Insomma, che siano le donne ad avere una maggiore sensibilità per i bisogni e per le sofferenze degli animali è un fatto incontestabile, espressione di atteggiamenti e comportamenti che tendono all’etica della cura, dell’anteporre ai propri bisogni quelli degli altri, che si tratti di bambini, vecchi, malati o appunto animali, con atteggiamenti che rovesciano  quelli basati sulla  violenza e l’aggressività, molto più diffuse nel genere maschile: sono gli uomini, infatti, i maggiori protagonisti delle cronache più violente, gli esecutori dei maggiori crimini, gli inquilini privilegiati delle carceri, sono loro i toreri, i cacciatori, i macellai, sono loro che si lasciano sedurre dal fascino oscuro delle guerre.

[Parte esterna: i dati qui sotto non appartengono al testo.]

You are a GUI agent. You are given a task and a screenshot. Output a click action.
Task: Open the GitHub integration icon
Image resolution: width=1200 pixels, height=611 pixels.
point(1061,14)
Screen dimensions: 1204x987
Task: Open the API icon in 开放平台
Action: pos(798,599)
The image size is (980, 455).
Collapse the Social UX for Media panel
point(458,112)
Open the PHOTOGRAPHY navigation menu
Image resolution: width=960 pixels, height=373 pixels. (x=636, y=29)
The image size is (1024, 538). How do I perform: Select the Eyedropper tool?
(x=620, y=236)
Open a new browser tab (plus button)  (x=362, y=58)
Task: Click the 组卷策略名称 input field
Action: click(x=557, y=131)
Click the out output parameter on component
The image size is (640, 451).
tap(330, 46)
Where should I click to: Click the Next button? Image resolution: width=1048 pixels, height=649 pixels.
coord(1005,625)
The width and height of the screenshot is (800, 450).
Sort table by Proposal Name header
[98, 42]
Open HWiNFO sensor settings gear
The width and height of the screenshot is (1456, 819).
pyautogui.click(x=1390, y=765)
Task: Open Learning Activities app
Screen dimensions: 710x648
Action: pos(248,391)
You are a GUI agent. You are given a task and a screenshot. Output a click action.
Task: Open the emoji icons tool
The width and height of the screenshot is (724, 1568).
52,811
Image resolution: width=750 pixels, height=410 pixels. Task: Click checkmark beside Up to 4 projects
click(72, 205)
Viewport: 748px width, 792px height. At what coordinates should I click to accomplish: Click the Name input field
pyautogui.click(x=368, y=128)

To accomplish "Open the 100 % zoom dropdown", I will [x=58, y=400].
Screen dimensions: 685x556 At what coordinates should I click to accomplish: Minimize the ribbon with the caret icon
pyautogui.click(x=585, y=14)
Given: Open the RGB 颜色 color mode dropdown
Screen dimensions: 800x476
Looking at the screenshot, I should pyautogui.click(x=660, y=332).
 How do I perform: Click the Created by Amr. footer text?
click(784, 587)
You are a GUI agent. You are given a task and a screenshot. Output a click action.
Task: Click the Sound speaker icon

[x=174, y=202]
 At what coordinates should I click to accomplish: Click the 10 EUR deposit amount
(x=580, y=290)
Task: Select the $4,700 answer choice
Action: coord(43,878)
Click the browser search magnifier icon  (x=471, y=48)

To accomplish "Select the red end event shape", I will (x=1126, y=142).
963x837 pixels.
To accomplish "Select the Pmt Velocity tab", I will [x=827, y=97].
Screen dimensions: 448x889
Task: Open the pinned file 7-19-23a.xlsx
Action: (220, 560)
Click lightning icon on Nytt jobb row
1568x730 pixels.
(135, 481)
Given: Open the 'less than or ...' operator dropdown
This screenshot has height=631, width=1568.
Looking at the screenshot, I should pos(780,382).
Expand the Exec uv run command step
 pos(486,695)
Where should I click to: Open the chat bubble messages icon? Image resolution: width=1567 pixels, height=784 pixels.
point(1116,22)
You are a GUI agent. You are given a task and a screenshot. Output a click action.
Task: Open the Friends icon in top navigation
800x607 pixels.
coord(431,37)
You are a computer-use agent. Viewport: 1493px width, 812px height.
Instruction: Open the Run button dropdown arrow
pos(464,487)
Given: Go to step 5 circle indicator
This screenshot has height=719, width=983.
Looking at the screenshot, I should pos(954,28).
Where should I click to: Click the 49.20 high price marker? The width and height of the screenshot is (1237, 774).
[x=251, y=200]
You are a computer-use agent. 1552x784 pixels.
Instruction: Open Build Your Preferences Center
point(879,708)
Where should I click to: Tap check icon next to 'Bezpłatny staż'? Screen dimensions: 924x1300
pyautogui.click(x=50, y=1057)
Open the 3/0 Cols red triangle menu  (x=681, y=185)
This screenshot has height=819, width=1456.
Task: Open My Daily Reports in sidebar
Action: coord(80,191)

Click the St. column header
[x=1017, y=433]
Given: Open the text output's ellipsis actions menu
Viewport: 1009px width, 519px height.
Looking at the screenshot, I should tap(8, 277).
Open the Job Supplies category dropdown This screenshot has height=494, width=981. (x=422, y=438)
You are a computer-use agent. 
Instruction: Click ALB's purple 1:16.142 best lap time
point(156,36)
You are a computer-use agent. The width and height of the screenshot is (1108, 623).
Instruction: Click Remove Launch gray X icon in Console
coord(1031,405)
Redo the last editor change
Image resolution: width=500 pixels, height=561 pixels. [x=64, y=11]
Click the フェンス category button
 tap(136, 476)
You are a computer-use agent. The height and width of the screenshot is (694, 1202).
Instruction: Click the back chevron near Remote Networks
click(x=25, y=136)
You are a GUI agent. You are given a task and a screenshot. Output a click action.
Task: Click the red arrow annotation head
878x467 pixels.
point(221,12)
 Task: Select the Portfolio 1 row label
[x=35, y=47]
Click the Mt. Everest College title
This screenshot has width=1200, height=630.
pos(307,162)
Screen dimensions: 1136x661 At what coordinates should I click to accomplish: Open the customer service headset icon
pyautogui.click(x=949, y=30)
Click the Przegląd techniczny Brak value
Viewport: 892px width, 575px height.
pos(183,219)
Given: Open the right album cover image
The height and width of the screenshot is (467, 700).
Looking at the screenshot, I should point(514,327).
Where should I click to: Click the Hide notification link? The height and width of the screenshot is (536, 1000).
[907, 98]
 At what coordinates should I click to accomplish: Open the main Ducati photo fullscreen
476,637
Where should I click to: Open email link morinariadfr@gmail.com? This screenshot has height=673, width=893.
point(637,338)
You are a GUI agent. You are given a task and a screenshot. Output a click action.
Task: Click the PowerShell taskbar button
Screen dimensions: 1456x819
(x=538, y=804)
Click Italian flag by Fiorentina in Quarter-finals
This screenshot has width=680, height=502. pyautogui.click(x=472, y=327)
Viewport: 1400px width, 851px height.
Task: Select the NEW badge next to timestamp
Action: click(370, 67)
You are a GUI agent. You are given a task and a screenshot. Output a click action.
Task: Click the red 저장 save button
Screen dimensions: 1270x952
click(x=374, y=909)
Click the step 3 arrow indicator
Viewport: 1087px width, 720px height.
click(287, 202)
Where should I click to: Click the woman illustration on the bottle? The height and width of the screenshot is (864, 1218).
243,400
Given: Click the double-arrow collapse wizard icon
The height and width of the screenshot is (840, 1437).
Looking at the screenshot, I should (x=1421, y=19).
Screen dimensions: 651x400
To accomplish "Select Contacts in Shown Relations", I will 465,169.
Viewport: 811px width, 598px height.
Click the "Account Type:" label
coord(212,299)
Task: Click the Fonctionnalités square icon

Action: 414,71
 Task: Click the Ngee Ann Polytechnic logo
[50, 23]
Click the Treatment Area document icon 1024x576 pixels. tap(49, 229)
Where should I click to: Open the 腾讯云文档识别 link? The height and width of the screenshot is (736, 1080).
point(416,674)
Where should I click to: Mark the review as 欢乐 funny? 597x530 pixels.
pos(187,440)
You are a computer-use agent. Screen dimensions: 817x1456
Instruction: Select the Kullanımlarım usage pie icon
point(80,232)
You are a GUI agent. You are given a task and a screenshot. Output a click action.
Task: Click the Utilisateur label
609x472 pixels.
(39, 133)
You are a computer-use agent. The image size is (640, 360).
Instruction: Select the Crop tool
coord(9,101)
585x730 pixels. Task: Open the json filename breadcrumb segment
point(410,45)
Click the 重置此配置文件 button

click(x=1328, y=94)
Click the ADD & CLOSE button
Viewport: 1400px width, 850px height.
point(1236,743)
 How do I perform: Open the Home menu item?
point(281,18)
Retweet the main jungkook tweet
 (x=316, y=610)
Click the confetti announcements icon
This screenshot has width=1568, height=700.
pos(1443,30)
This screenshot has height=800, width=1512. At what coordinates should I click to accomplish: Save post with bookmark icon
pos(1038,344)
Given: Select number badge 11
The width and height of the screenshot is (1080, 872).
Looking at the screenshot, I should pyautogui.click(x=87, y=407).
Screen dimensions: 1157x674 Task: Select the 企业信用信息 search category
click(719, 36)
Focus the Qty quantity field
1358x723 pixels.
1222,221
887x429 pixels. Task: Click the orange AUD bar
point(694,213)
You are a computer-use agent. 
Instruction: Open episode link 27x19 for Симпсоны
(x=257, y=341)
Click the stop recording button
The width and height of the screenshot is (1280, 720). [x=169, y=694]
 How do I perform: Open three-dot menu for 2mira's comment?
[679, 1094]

Di certo non si può a buon diritto sostenere che le donne siano esenti da tratti caratteriali che trovano nella violenza il loro modo di estrinsecazione; ma è utile riflettere sul fatto che esiste una  risorsa che più di ogni altra si oppone al fare del male: si tratta dell’empatia,  di quella capacità, cioè, che permette di mettersi dal punto di vista dell’altro, di calarsi nei suoi panni per capirlo non solo in base a delle valutazioni razionali, ma sperimentando su di sé le sue emozioni. L’empatia e quella sua estensione, riferita alla capacità di condividere la sofferenza degli altri, che è la compassione, sono declinate soprattutto al  femminile. Lo sostiene un luogo comune, che vuole le donne più facilmente coinvolte con la propria sensibilità nelle sofferenze altrui, e lo confermano test ed indagini specifiche:  per esempio l’osservazione di visi che manifestano emozioni, sia positive che negative, procura nelle donne molto più che negli uomini una risposta di  contrazione degli stessi muscoli del viso, che è il segnale fisiologico  del rispecchiamento psicologico della stessa emozione. In altri termini: le emozioni sperimentate dagli altri trovano risonanza in chi le osserva e le percepisce come se fossero proprie.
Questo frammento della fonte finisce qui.